*Given records*
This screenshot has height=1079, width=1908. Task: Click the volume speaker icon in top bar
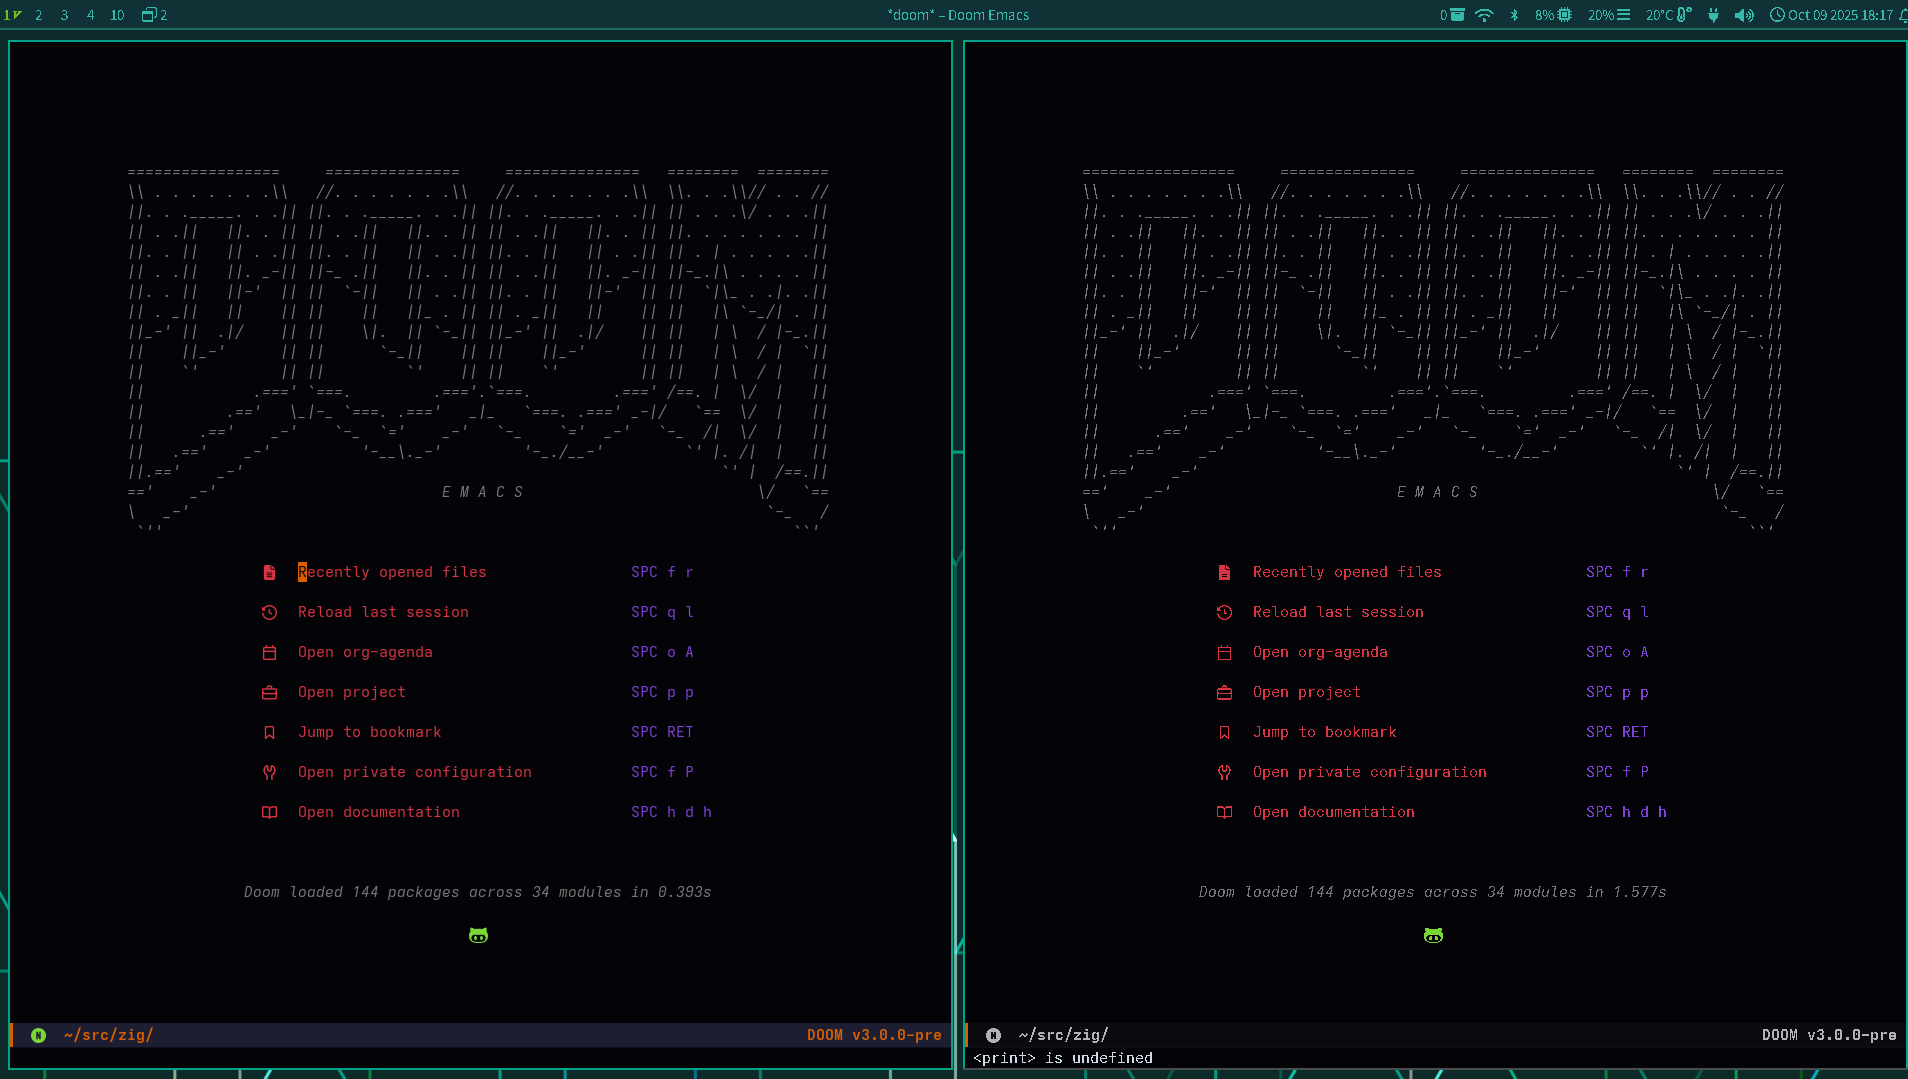(1744, 15)
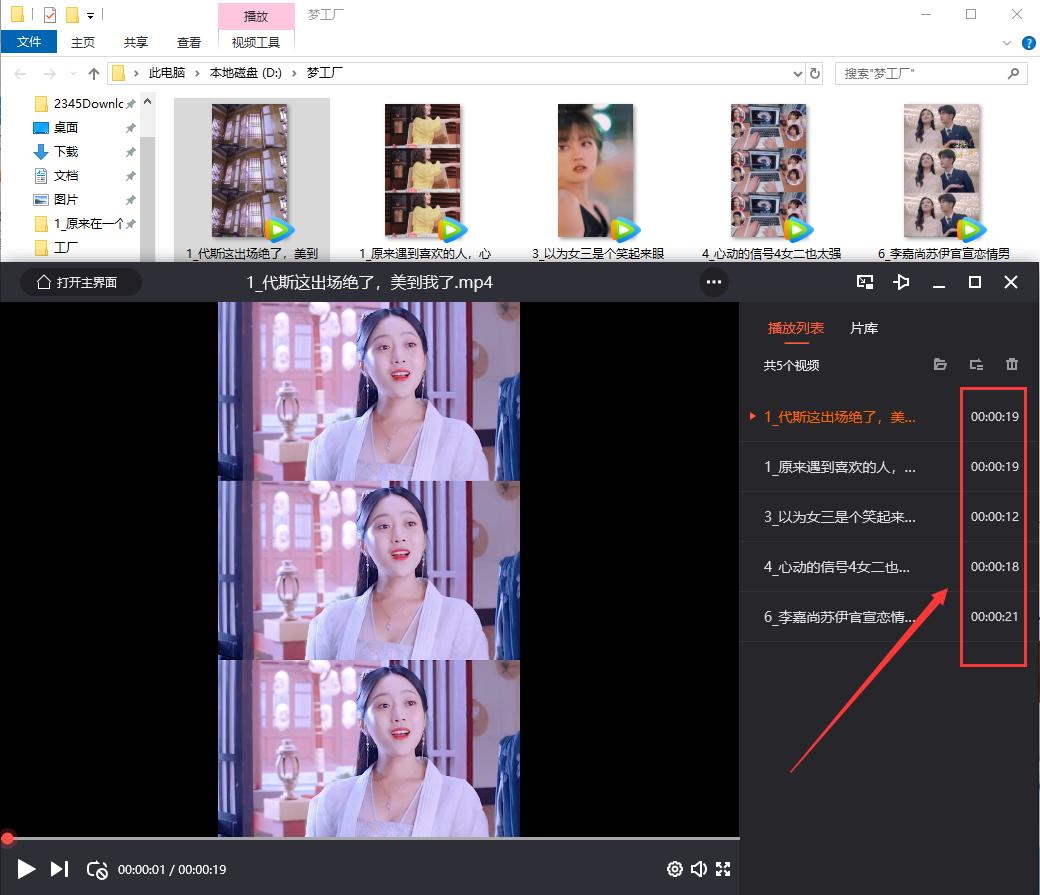Open the player settings gear icon

[x=675, y=869]
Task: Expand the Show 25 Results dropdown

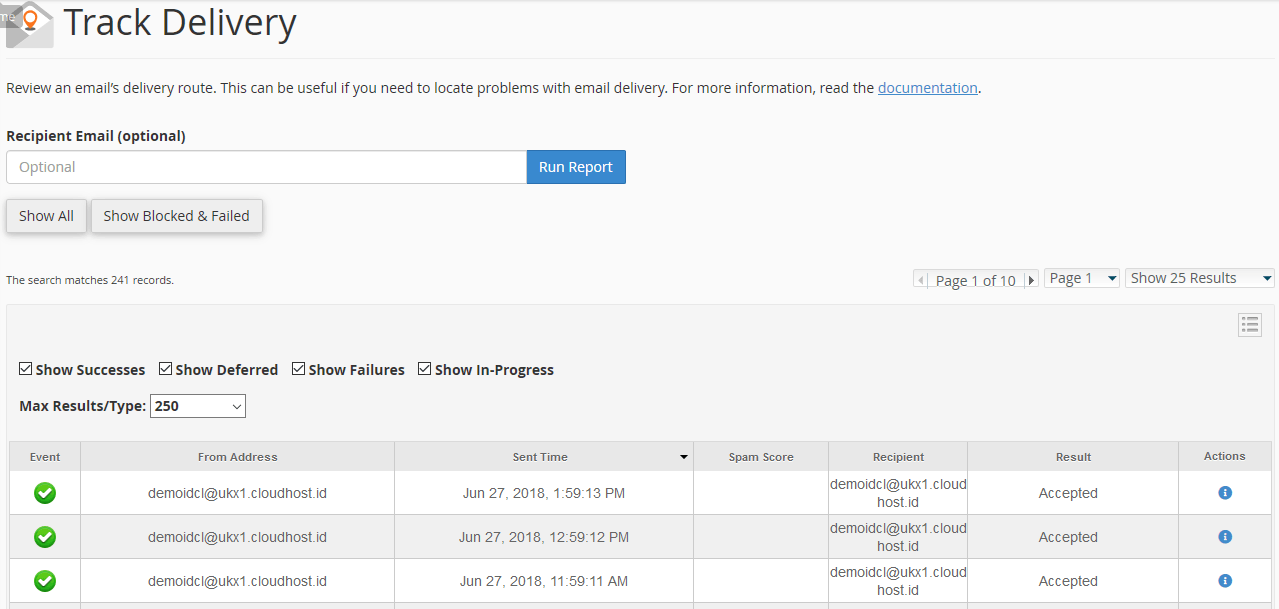Action: pos(1199,279)
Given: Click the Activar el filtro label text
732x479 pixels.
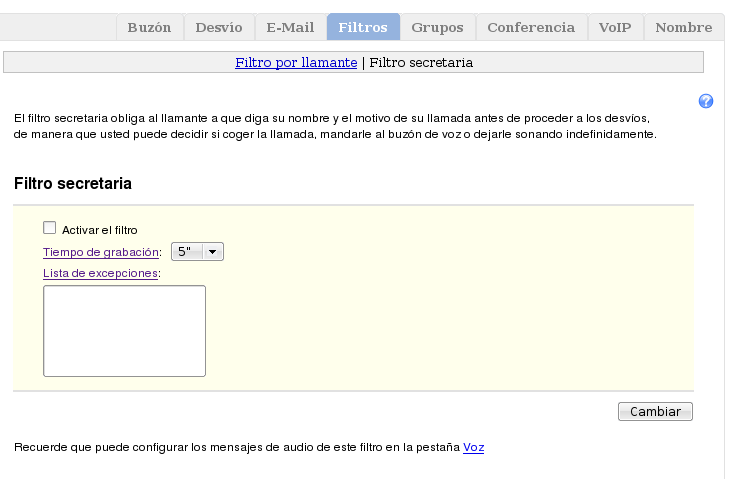Looking at the screenshot, I should (x=99, y=230).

*What to produce*
Set down each of the records precisely, leaving any pictures behind.

*Completed task*
This screenshot has height=1079, width=1908. Task: Click the volume speaker icon in top bar
(1744, 15)
Open the player settings gear icon

[x=675, y=869]
Task: Expand the Show 25 Results dropdown

Action: pos(1199,279)
Given: Click the Activar el filtro label text
732x479 pixels.
Looking at the screenshot, I should (x=99, y=230).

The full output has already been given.